NPEP-133: FQDN Selector for Egress Traffic¶

Issue: #133
Status: Implementable

TLDR¶

This enhancement proposes adding a new optional selector to specify egress peers using Fully Qualified Domain Names (FQDNs).

Goals¶

Provide a selector to specify egress peers using a Fully Qualified Domain Name (for example kubernetes.io).
Support basic wildcard matching capabilities when specifying FQDNs (for example *.cloud-provider.io)
Currently only ACCEPT type rules are proposed.
Safely enforcing DENY rules based on FQDN selectors is difficult as there is no guarantee a Network Policy plugin is aware of all IPs backing a FQDN policy. If a Network Policy plugin has incomplete information, it may accidentally allow traffic to an IP belonging to a denied domain. This would constitute a security breach.

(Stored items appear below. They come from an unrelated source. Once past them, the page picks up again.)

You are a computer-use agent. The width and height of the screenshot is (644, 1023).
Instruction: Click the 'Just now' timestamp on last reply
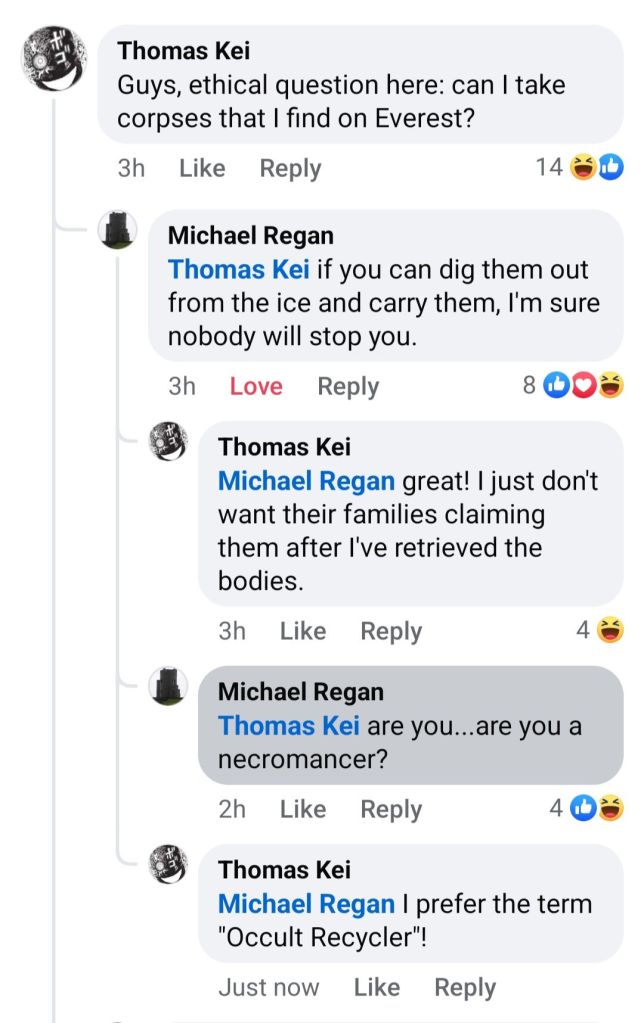click(269, 988)
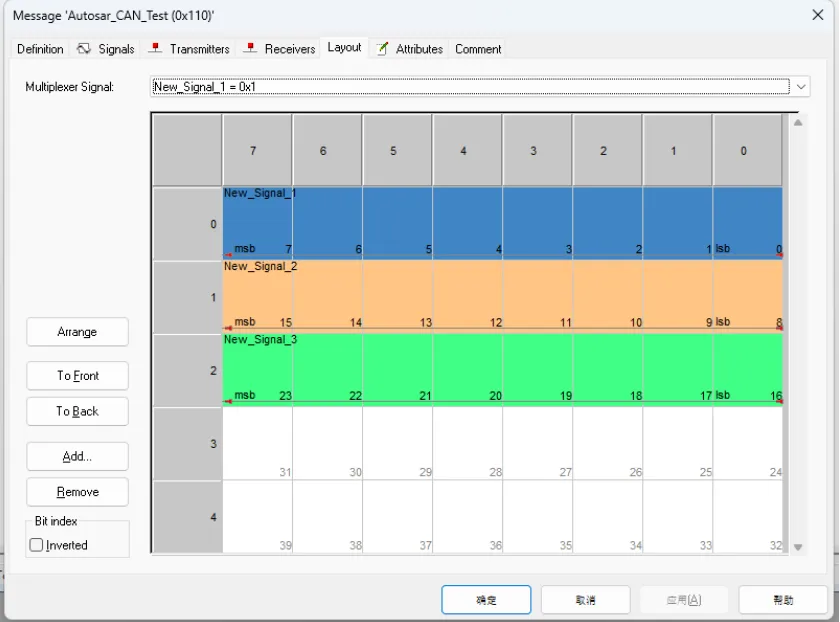Click the To Front button
The height and width of the screenshot is (622, 840).
coord(78,375)
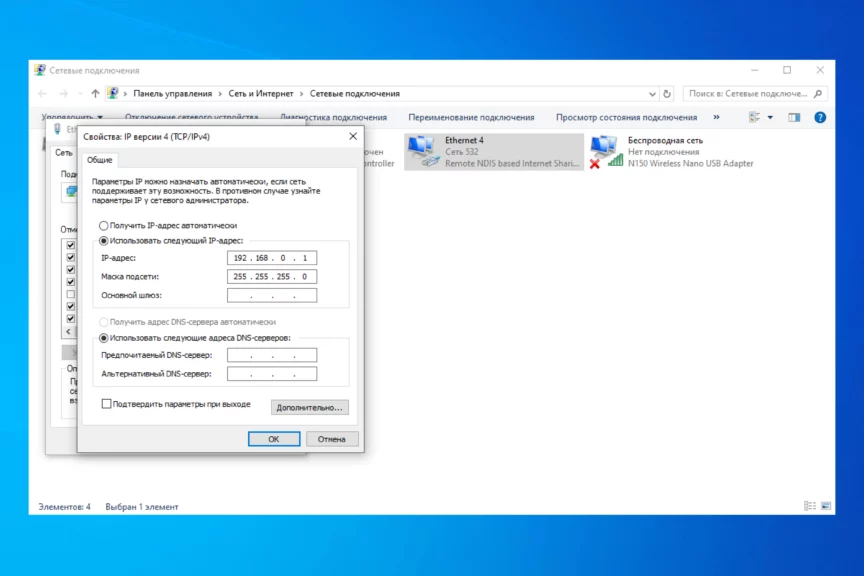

By contrast, ACCEPT rules, which may also have an incomplete list of IPs, would not create a security breach. In case of incomplete information, valid traffic would be dropped as the plugin believes the destination IP does not belong to the domain. While this is definitely undesirable, it is at least not an unsafe failure.
DomainNames is restricted to the Admin tier of ClusterNetworkPolicy only.
Since Kubernetes NetworkPolicy does not have a FQDN selector, using domainNames in the Baseline tier would allow writing baseline rules that can't be replicated by an overriding NetworkPolicy. For example, if a Baseline-tier ClusterNetworkPolicy allows traffic to example.io, but the namespace admin installs a Kubernetes NetworkPolicy, the namespace admin has no way to replicate the example.io selector using just Kubernetes NetworkPolicies. This breaks the fundamental tier override model where NetworkPolicy can always override Baseline-tier rules.

Non-Goals¶

This enhancement does not include a FQDN selector for allowing ingress traffic.
This enhancement only describes enhancements to the existing L4 filtering as provided by ClusterNetworkPolicy. It does not propose any new L7 matching or filtering capabilities, like matching HTTP traffic or URL paths.
This selector should not control what DNS records are resolvable from a particular workload.
This selector provides no capability to detect traffic destined for different domains backed by the same IP (e.g. CDN or load balancers).
This enhancement does not add any new mechanisms for specifying how traffic is routed to a destination (egress gateways, alternative SNAT IPs, etc). It just adds a new way of specifying packets to be allowed or dropped on the normal egress data path.
This enhancement does not require any mechanism for securing DNS resolution (e.g. DNSSEC or DNS-over-TLS). Unsecured DNS requests are expected to be sufficient for looking up FQDNs.

Introduction¶

FQDN-based egress controls are a common enterprise security practice. Administrators often prefer to write security policies using DNS names such as “www.kubernetes.io” instead of capturing all the IP addresses the DNS name might resolve to. Keeping up with changing IP addresses is a maintenance burden, and hampers the readability of the network policies.

User Stories¶

As a cluster admin, I want to allow all Pods in the cluster to send traffic to an external service specified by a well-known domain name. For example, all Pods must be able to talk to my-service.com.
As a cluster admin, I want to allow Pods in the "monitoring" namespace to be able to send traffic to a logs-sink, hosted at logs-storage.com
As a cluster admin, I want to allow all Pods in the cluster to send traffic to any of the managed services provided by my Cloud Provider. Since the cloud provider has a well known parent domain, I want to allow Pods to send traffic to all sub-domains using a wild-card selector -- *.my-cloud-provider.com
As a cluster admin, I want to allow Pods in the cluster to send traffic to a entire tree of domains. For example, our CDN has domains of the format <session>.<random>.<region>.my-app.cdn.com. I want to be able to use a wild-card selector to allow the full tree of subdomains below **.my-app.cdn.com.

Future User Stories¶

These are some user stories we want to keep in mind, but due to limitations of the existing Network Policy API, cannot be implemented currently. The design goal in this case is to ensure we do not make these unimplementable down the line.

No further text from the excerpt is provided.